=== Exercise goal ===
Please count the lines in the rows below that contain the string "object" with matching case, and reply with only that number.

Start of Raw records

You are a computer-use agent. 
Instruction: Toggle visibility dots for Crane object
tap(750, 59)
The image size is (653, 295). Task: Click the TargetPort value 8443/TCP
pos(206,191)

End of Raw records

=== Output for this exercise ===
1